Hal itu disampaikan Filep Wamafma menyikapi adanya aksi kontak senjata antara Kelompok Kriminal Bersenjata (KKB) yang menyerang Satgas TNI yang sedang bertugas di Papua.
Dari aksi ko kontak senjata itu, dua anggota TNI Lettu Inf.

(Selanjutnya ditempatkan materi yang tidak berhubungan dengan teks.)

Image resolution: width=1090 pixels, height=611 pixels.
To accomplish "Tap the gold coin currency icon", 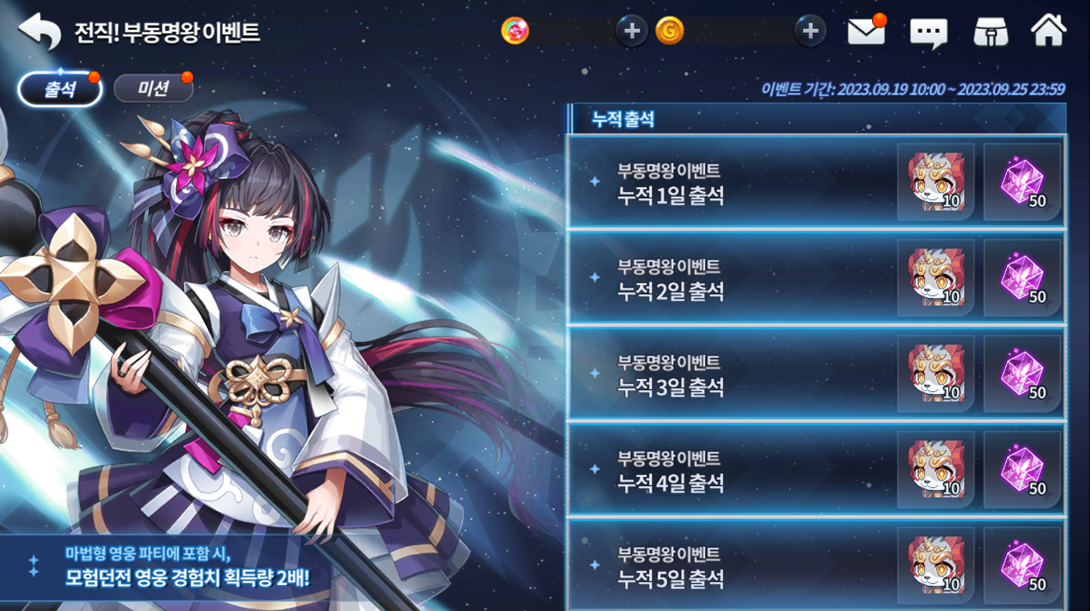I will click(x=670, y=31).
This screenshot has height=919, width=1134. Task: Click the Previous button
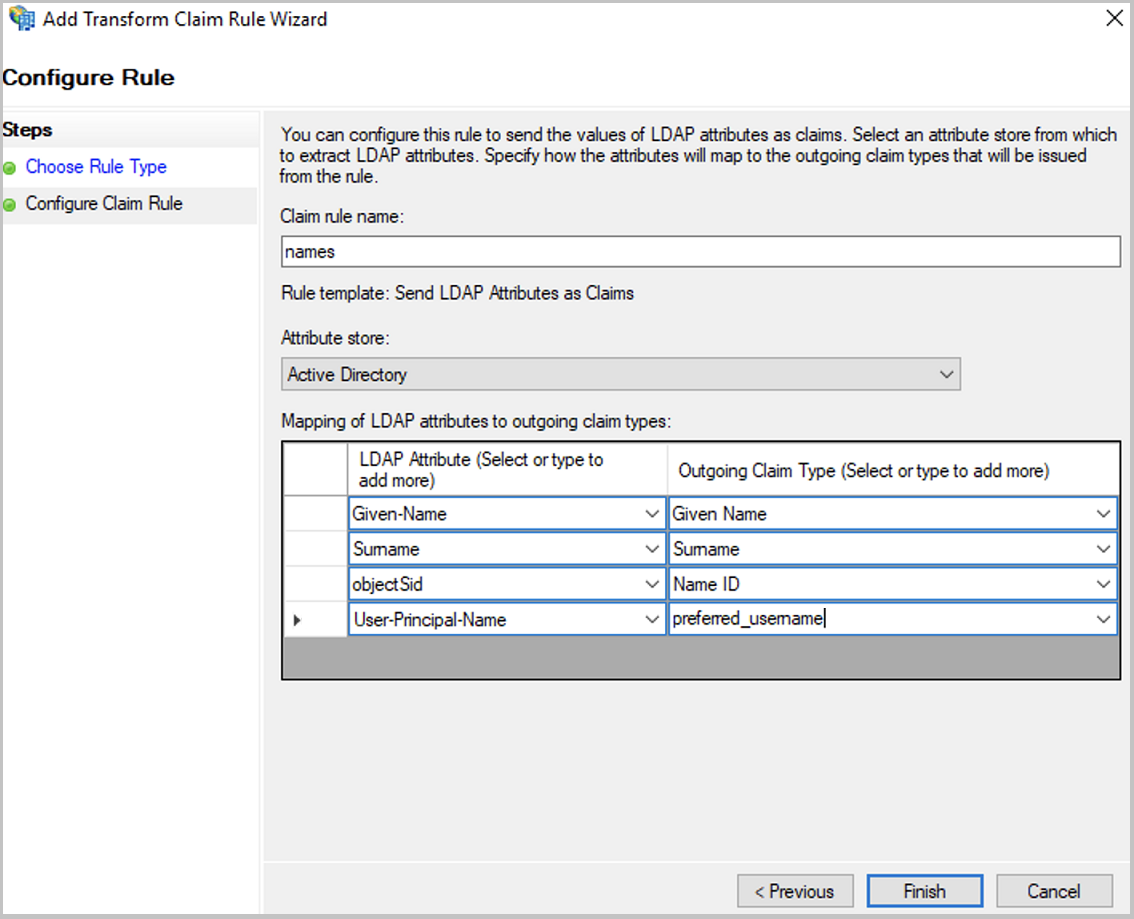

Erizal Zuhri Sidabutar dan Serda Rizky meninggal dunia pada 17 Desember 2019.
Kedua korban sempat dirawat akibat terkena tembakan itu, namun akhirnya nyawa kedua korban tak bisa tertolong.
Padahal, menurut Filep Wamafma, saat ini Pansus Papua DPD RI sedang bekerja untuk menciptakan kedamaian Tanah Papua.
“Pansus Papua, pertama-tama menyampaikan keprihatinan dan belasungkawa yang mendalam atas gugurnya para personel TNI tersebut, maka kita berharap agar peristiwa serupa tidak terulang lagi,” ungkap Wamafma, Jumat (20/12).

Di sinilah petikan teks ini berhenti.